**What the task asks**
Reproduce each of the records below verbatim, without altering any character.

**Rows drawn from a dataset**
== == ==
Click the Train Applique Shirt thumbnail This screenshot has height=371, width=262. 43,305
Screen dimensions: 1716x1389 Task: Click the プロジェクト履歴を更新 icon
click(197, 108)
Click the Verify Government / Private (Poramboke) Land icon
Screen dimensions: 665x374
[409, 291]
== == ==
**Task result**
Click the Train Applique Shirt thumbnail This screenshot has height=371, width=262. 43,305
Screen dimensions: 1716x1389 Task: Click the プロジェクト履歴を更新 icon
click(197, 108)
Click the Verify Government / Private (Poramboke) Land icon
Screen dimensions: 665x374
[409, 291]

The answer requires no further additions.